Key members of the International Ice Hockey Federation gathered Wednesday in Switzerland to discuss the plan for financing travel and insurance costs associated with the event. The NHLPA’s executive board has conducted conference calls and the players remain keen to partake in a sixth straight Olympic tournament.
Now the NHL’s 30 team owners – the folks who sign the cheques and receive nothing tangible in return for shutting down during the Games – are set to discuss the issue at their annual December board of governors meeting on Thursday and Friday.
The group’s collective feelings aren’t expected to be voiced in the form of a vote, or even a major pronouncement, but it will be interesting to see how they instruct commissioner Gary Bettman to proceed from here.
A final decision needs to be made by the end of January – “This isn’t drifting into the spring,” Bettman said at the recent Prime Time Sports conference in Toronto – and talks have essentially been at a standstill since the NHLPA declined the NHL offer at the end of last week.
“Ultimately, it’s a decision from an NHL standpoint that the owners are going to make,” Bettman said in November. “I know there’s some grumpiness, I don’t know exactly how much, on the whole process of disrupting the season.”
He’ll gain a lot more clarity in the days ahead, and perhaps the rest of us will as well.
There are a lot of voices and a lot of moving parts in the Olympic discussion, but the owners are the linchpin to any potential agreement. That’s why the topic is expected to generate the biggest headlines at this gathering.

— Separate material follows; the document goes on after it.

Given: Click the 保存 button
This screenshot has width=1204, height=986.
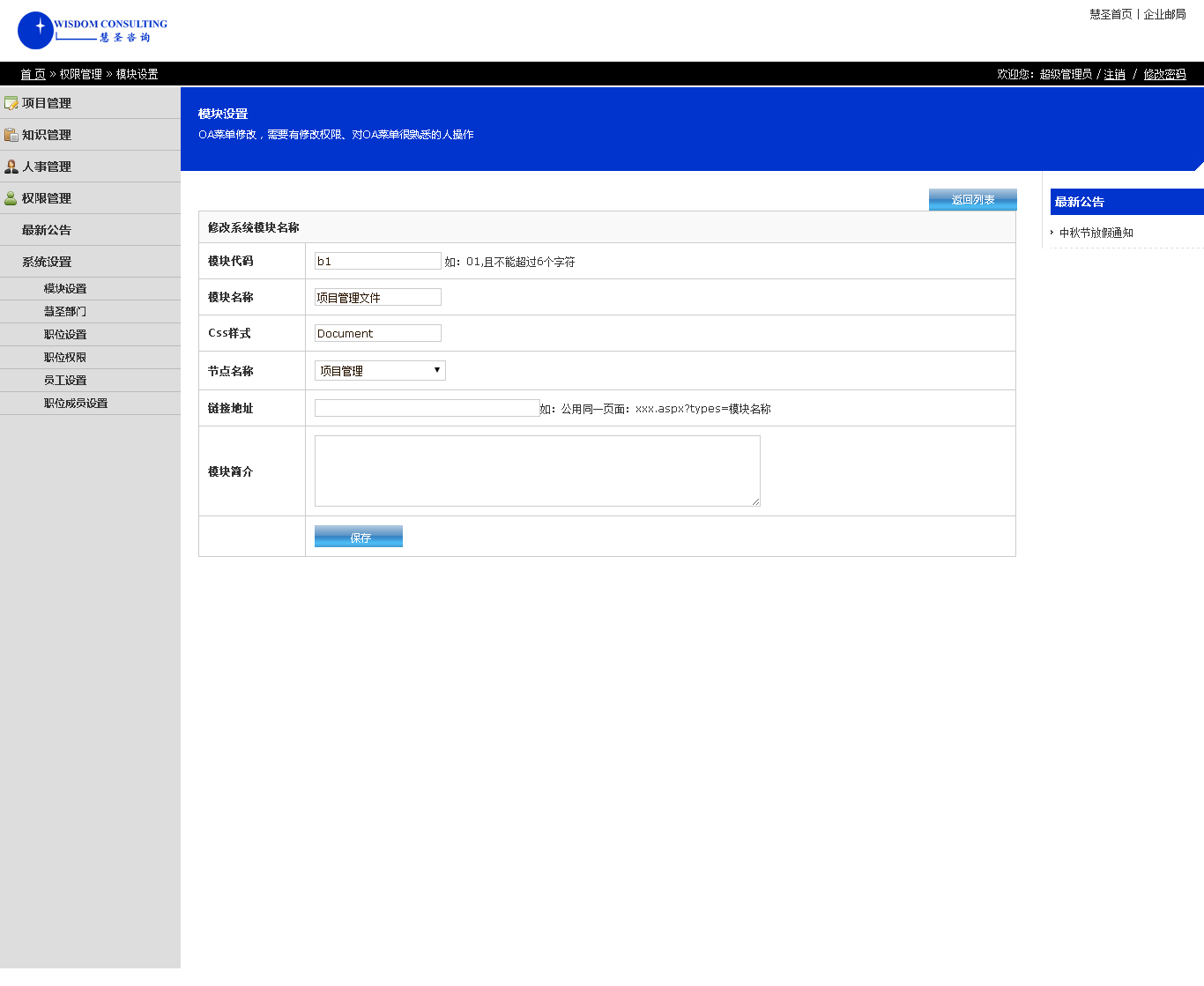Looking at the screenshot, I should click(359, 537).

Here’s a look at some of the other items the NHL’s powerbrokers will be talking about:
The amount of money teams can spend on players hasn’t grown to the degree many expected coming out of the 2012-13 lockout. The salary cap went from $64.3-million in 2013-14 to $69-million to $71.4-million to its current spot at $73-million.
So what happens next?
An update of the league’s business situation will include an early projection of where things look to be headed with the cap in 2017-18.
We’re still months away from the final calculation – the official number won’t be finalized until late June – but teams will gain a clearer picture as they start to make personnel decisions early in the new year.

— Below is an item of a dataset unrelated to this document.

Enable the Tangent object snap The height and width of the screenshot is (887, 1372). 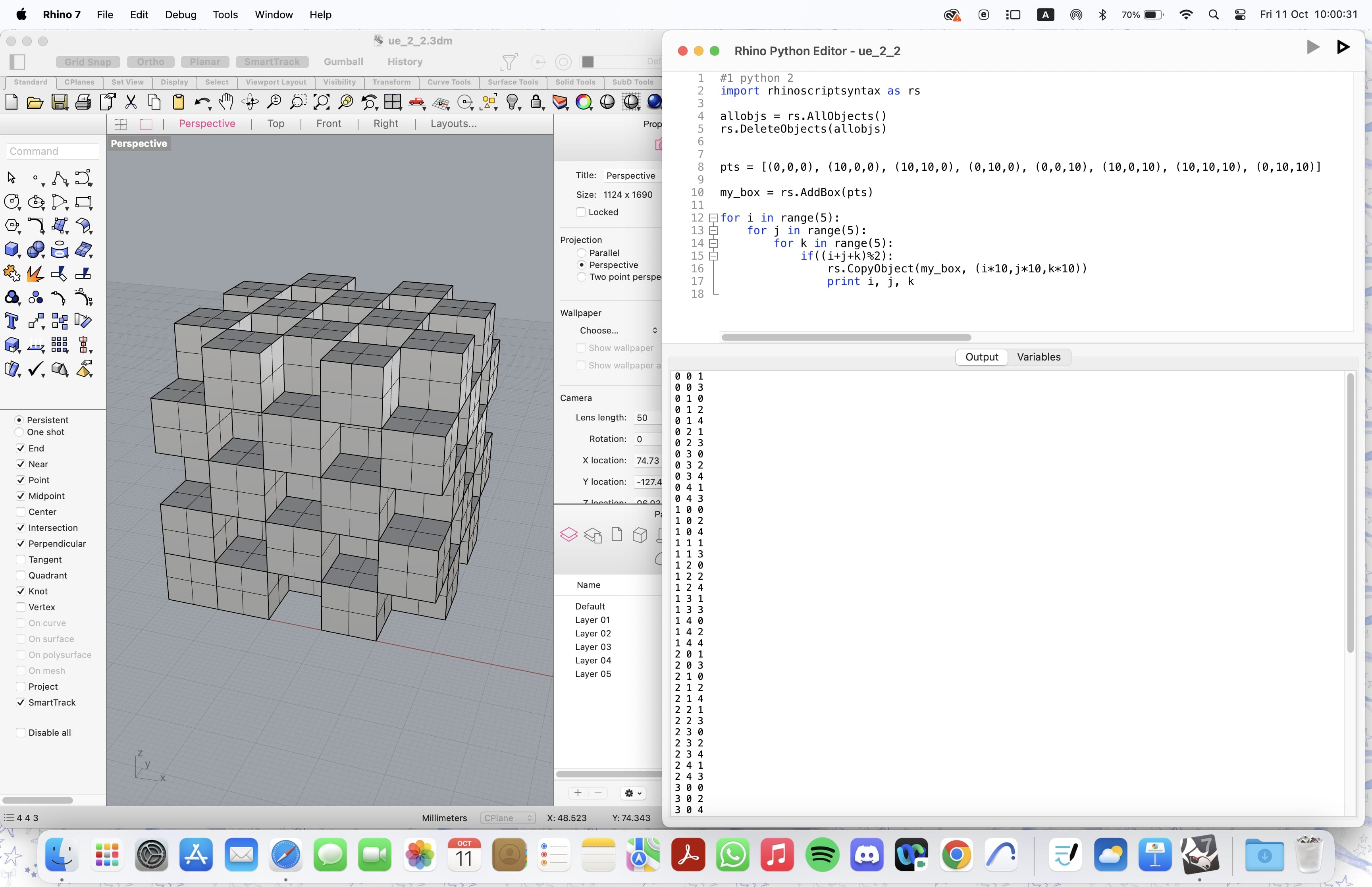point(21,559)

Those include possibly extending their own players (veterans currently on one-year deals, such as Montreal Canadiens forward Alex Radulov, aren’t permitted to sign new extensions until after Jan. 1) and the busy period leading up to the March 1 trade deadline.
COACH’S CHALLENGES, CONCUSSION SPOTTERS, GOALIE EQUIPMENT, HITTING AND MORE
This is more of a business gathering than a hardcore hockey talk – although several current general managers and former star players have an alternate governor title and are eligible to attend.
Colin Campbell, the NHL’s senior vice-president and director of hockey operations, is scheduled to deliver an update on issues around the game.
He’ll review items discussed during last month’s GM meetings, including the implementation of league-appointed concussion spotters this season, a potential rethinking of how Rule 48 governing blindside hits is enforced and some concerns voiced by teams about the way expanded video review and the coach’s challenge is working.
The board previously approved changes to goaltending equipment for this season, but they aren’t yet in effect league-wide. Some goalies are already using the more streamlined pants – Tampa’s Andrei Vasilevskiy has posted two shutouts with them – while others are resisting.
You never truly know what might come out of these meetings.
Two years ago, without any prior speculation or media leaks, Bettman announced to reporters that a Las Vegas group headed by Bill Foley was given permission to start taking season-ticket deposits to gauge the suitability of the market.
Just like that, the path to a 31st franchise appeared.
There isn’t expected to be any formal discussion about Quebec City, Seattle or the opening of another formal expansion bid process here this week – according to those who would know – but it’s pretty safe to assume that the NHL will look to balance its conferences with the creation of a 32nd team at some point in the future.
When that ultimately happens, it will be the men and women who control existing NHL clubs that make the determination on timing.
Yes, we’re talking about the same group of people who are gathered at The Breakers resort for meetings Thursday and Friday.